Speakers at the powhiri hailed Te Ahu as a unique building that had brought people of all cultures together.
Mayor Brown said it was fitting that the Governor General was opening the centre on the 172nd anniversary of the signing of the Treaty of Waitangi at Kaitaia.
“This is something nowhere else in New Zealand can boast of and we did it ourselves without the help of the Government.”
Numerous people had helped to make the multi-functional centre a reality, including Te Ahu trustee Phil Cross and former trust Chair Ian Bamber who suggested bringing Kaitaia’s library, museum, i-SITE and council service centre together under one roof.

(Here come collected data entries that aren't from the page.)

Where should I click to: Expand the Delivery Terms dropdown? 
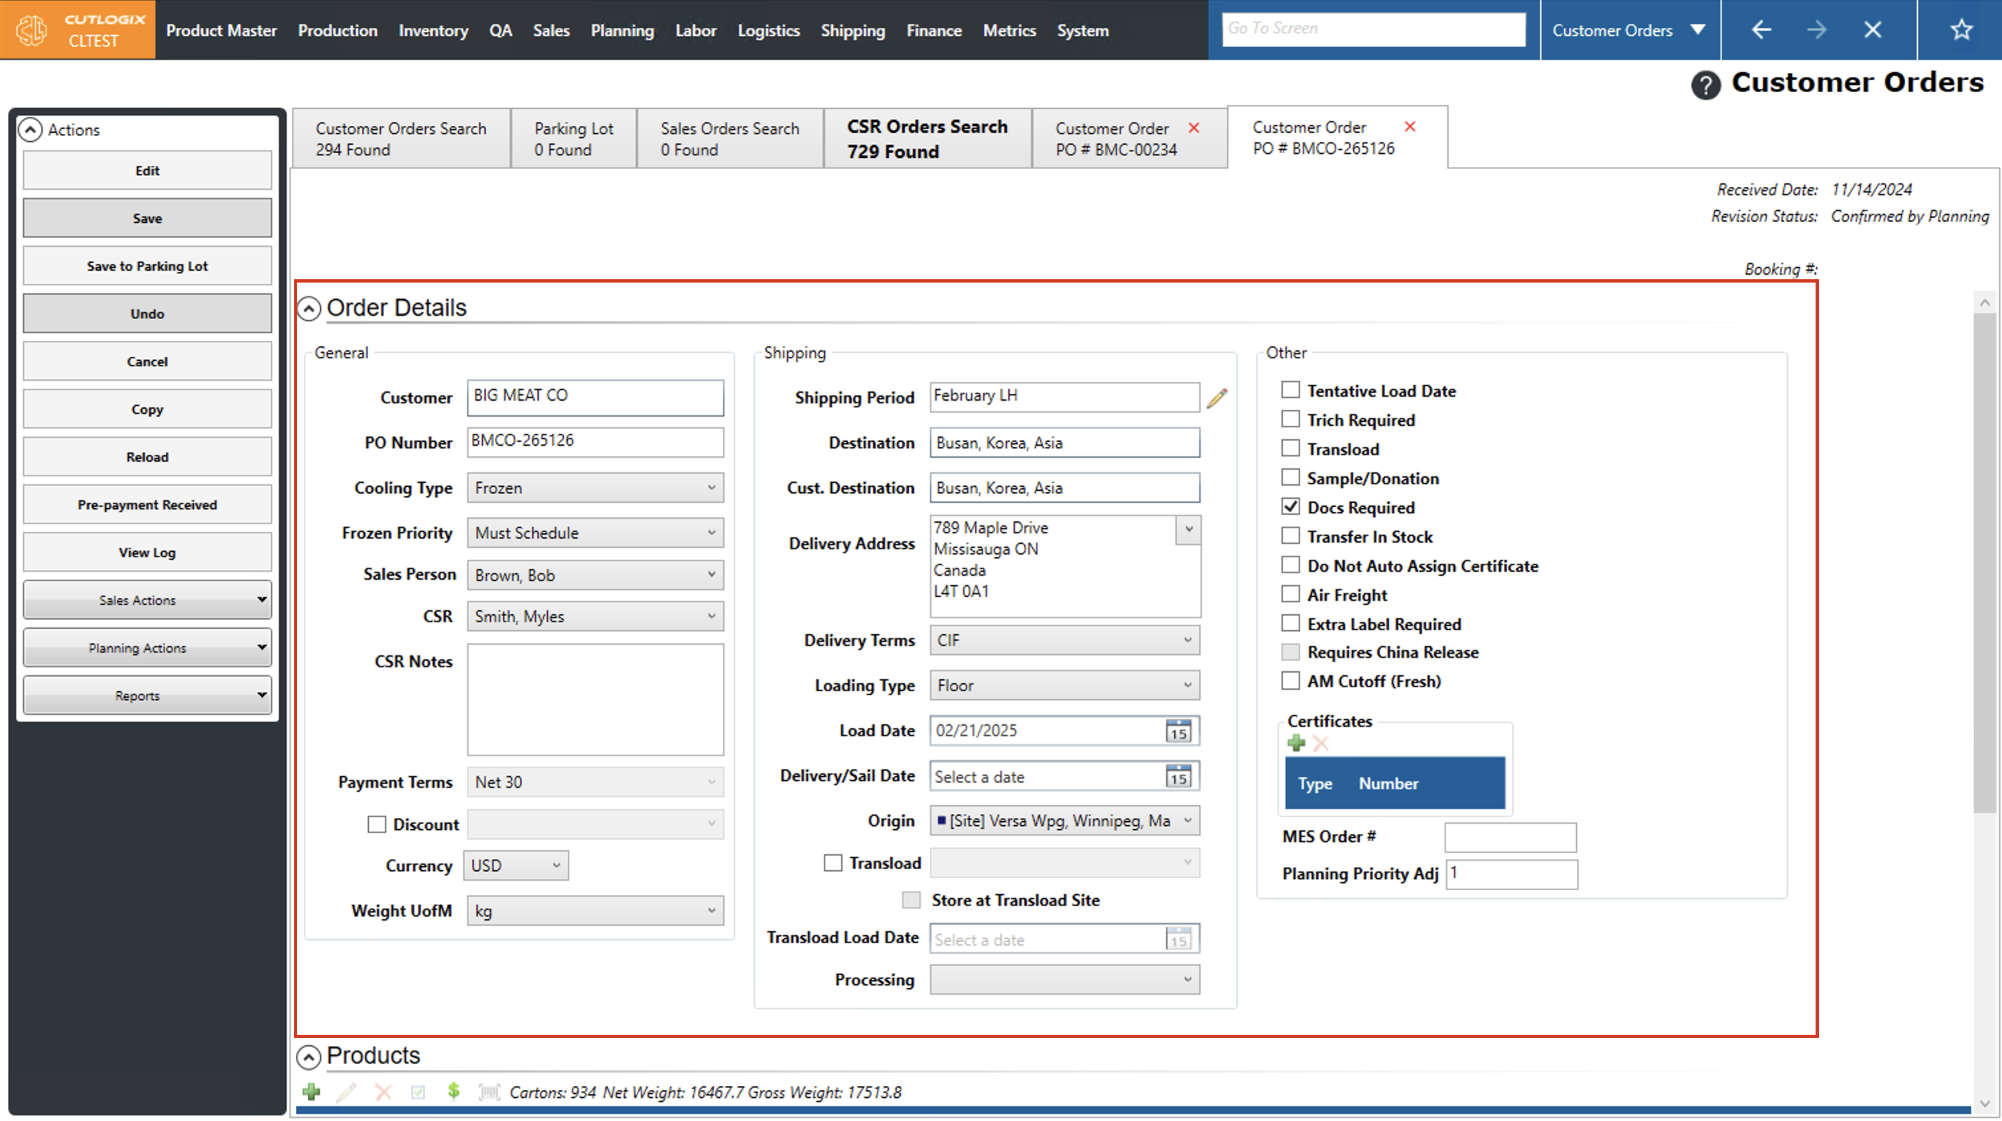pos(1064,641)
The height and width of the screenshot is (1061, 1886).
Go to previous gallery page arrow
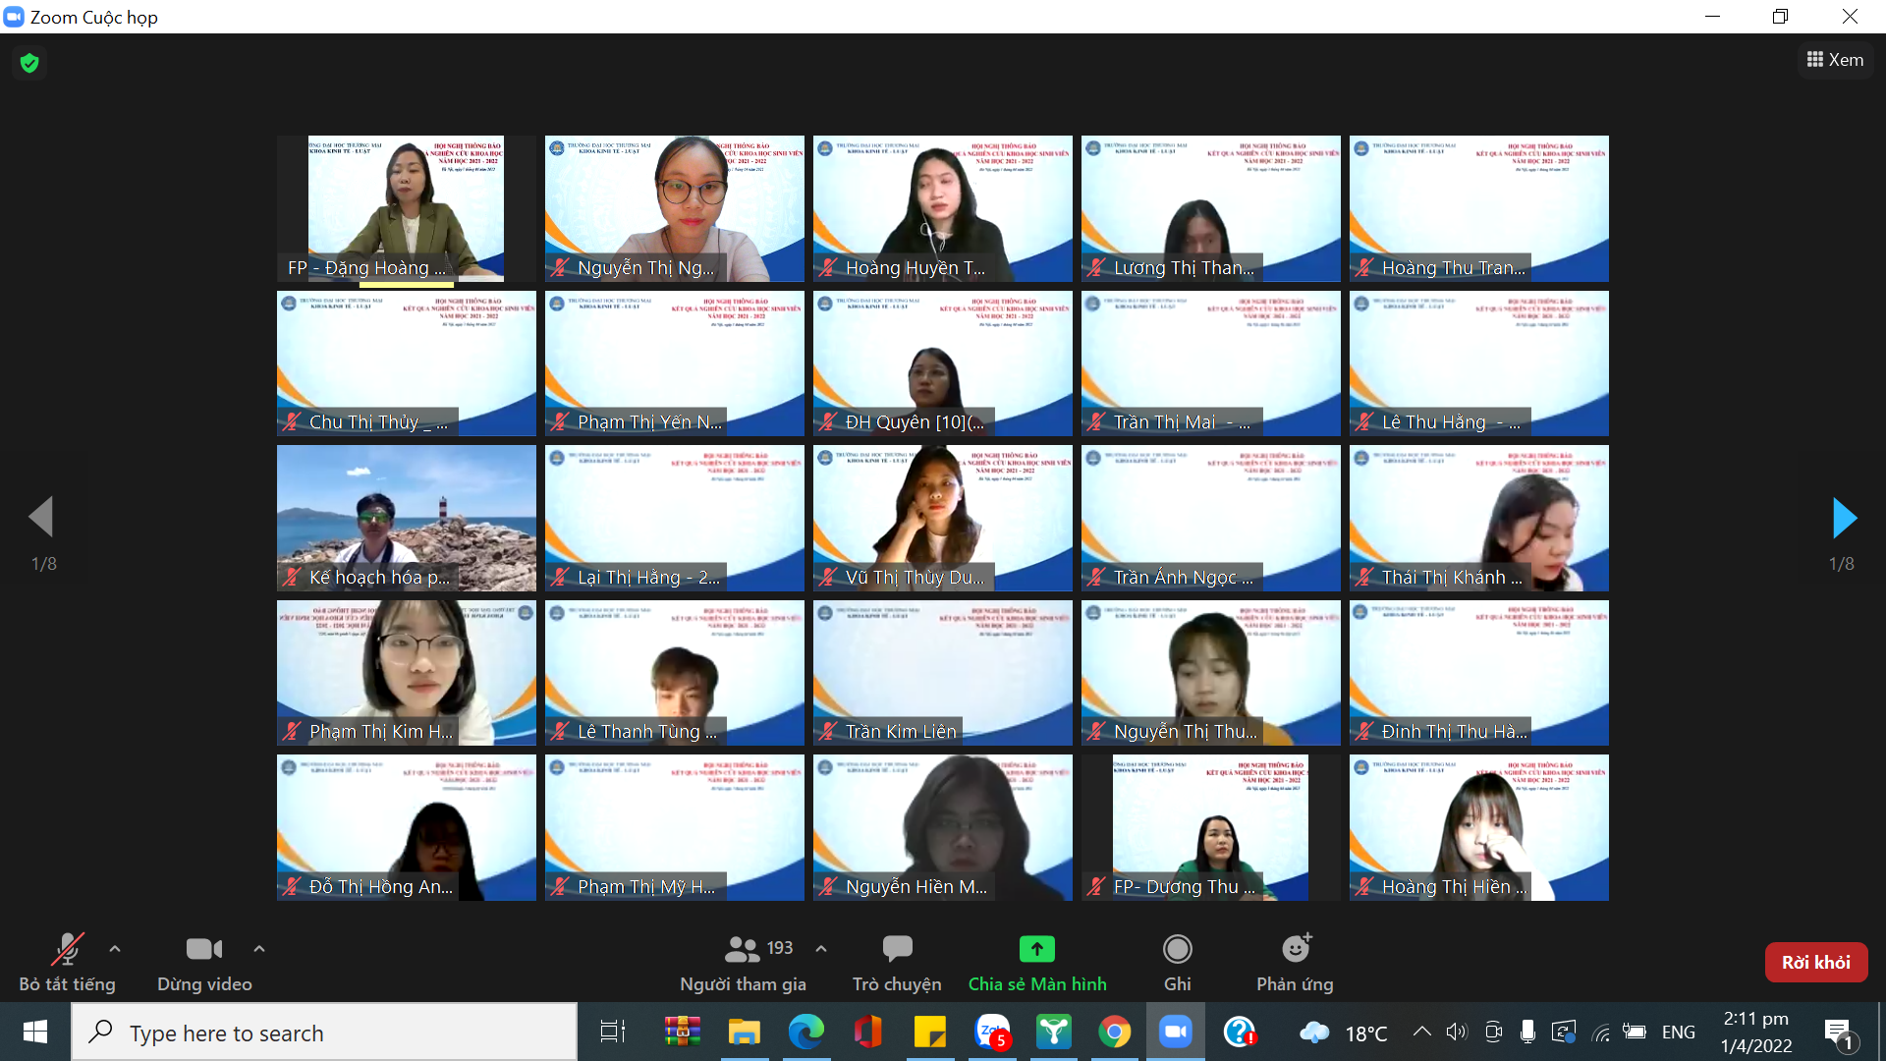pos(41,517)
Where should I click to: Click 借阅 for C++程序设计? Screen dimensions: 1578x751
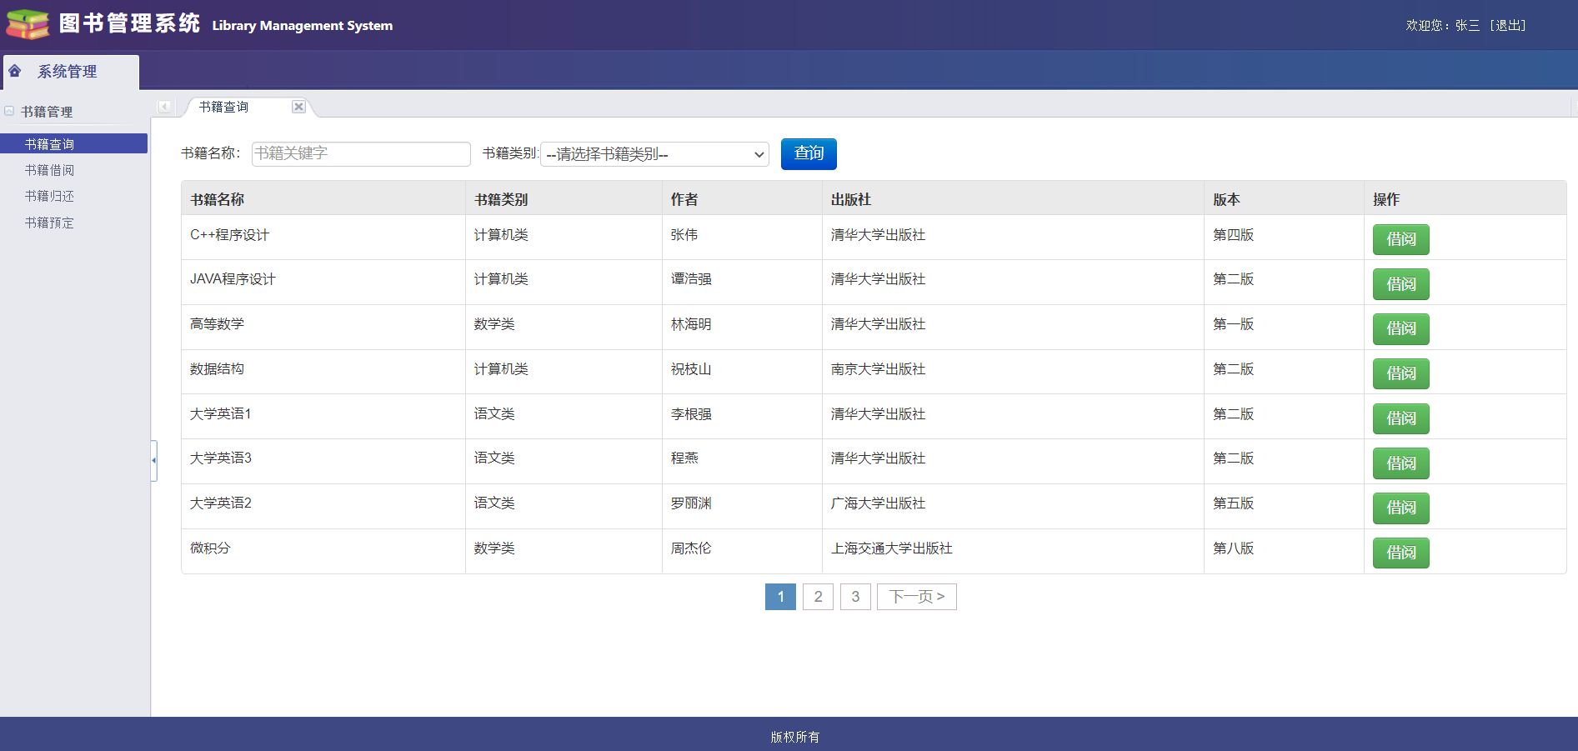pos(1400,239)
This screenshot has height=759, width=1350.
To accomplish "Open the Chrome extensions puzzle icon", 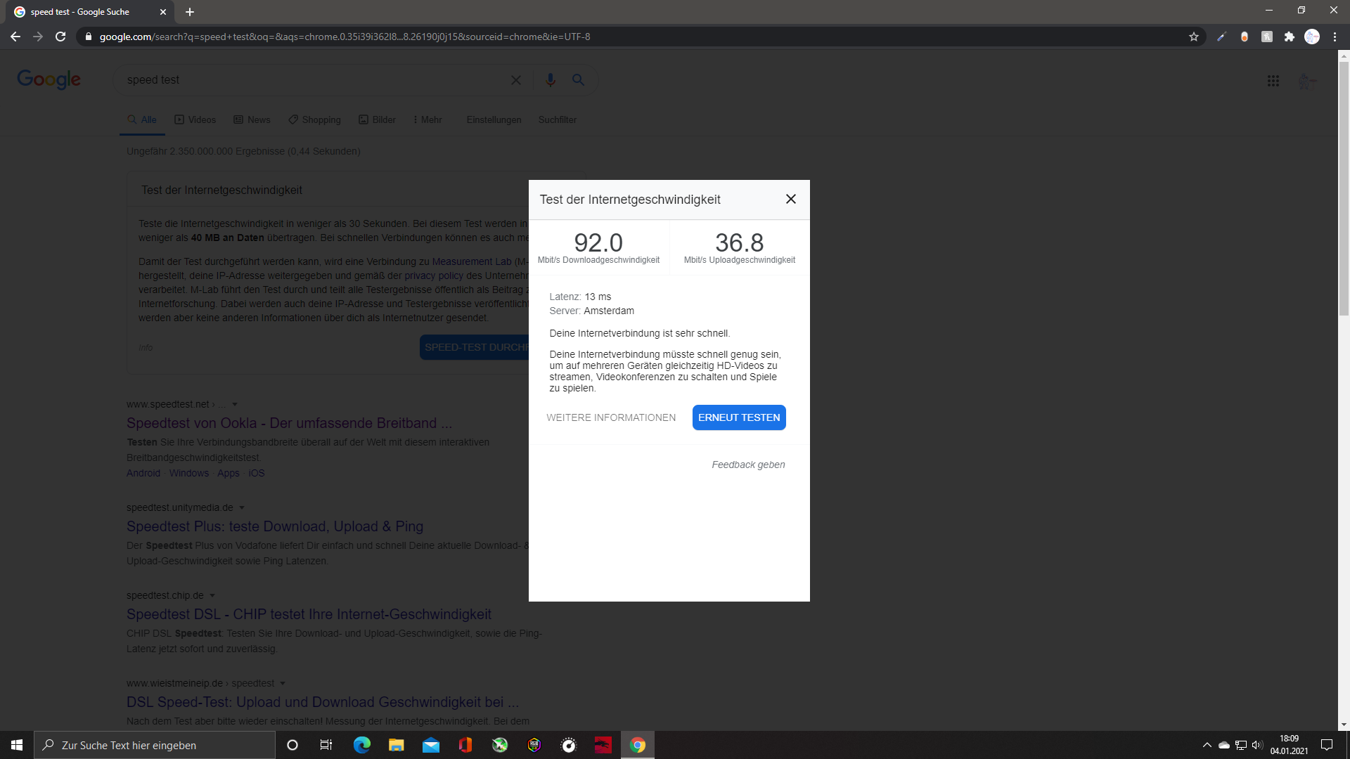I will click(1290, 37).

Te Ahu trustees and trust general manager Mark Osborne had put countless hours into the project which had received financial support from the Far North District Council, ASB Community Trust, Far North Community Forest Trust, Lotteries Commission, Pub Charity and others.
The district could pride itself in a facility that was designed and built almost entirely by local firms, including Arcline Design, Beard Parsonson Architecture and KPH Construction.
Sir Jerry said he accepted Mayor Brown’s invitation to open the centre because it immediately struck him as something special.
“Te Ahu is a place where cultures intersect.”
He praised Te Ahu Trust for underwriting a magnificent venture that had resulted in a remarkable building.
“It represents those quintessentially Kiwi qualities: volunteering, hard work, ingenuity and a can-do attitude.”
Mr Piripi said Te Ahu represented a dream of Maori, Pakeha and Dalmatian forebears who wanted to co-exist peacefully and work together to achieve common goals.
“In order for us to be successful and prosperous, we must all beat with one heart.”